Does the little exercise to get a grasp of reality help at all?
I spend a lot of my time engaged in this kind of mindfulness practice, paying attention to the world through my senses, and most of the time it actually increases the sense of unreality rather than decreasing it. The more I pay attention , the more transparent and fluid the material world seems. It's been like that for 8 months now. So sadly these kinds of exercises are not grounding and stabilizing as they have been in the past. I'm not sure whether or not there's any meaningful self, but I am sure from my own experience that the consensus reality that humans usually experience, consisting of a solid physical world, is not an absolute truth. That's not something I can hold onto anymore.
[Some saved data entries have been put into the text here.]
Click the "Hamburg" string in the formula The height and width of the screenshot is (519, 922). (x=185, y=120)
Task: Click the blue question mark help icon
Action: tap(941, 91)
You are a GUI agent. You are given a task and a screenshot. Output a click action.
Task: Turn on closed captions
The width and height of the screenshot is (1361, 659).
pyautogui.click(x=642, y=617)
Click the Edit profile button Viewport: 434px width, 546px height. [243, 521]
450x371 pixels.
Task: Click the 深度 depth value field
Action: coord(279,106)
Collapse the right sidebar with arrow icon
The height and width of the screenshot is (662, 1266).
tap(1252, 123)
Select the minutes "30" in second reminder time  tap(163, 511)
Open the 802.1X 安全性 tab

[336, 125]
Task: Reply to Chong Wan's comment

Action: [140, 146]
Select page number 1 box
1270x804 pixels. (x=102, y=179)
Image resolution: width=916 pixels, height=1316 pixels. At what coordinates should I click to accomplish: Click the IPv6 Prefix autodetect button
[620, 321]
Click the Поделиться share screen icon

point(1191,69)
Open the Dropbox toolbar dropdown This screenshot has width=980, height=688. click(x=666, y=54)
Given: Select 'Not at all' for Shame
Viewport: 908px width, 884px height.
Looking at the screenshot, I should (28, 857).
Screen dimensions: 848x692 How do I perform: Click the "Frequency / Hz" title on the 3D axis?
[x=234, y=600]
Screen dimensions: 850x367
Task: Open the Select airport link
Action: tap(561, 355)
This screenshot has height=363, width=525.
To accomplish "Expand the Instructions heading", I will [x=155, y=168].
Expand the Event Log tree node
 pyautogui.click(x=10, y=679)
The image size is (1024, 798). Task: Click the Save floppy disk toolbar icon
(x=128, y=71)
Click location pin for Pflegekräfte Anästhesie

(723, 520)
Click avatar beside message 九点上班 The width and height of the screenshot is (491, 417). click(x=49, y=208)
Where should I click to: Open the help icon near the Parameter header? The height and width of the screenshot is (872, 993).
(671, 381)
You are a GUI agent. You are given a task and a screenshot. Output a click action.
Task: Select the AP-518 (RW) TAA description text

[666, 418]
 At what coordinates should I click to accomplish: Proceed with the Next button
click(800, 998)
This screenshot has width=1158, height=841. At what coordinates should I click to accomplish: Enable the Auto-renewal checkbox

As for how the thoughts are "mine", the only sense in which they're mine is that I'm the only one experiencing them. They cause sensations in my body. They focus on the circumstances of my life. I think they often feel like mine because they are familiar. The content is so often recycled, coming round and round again, that they feel as if they belong to me, but they're just popping into and out of existence.
And how would you describe your „self“ to me right now? It’s ok if it feels the same as at the beginning of this journey. Just look again and describe it like I‘d never heard it before.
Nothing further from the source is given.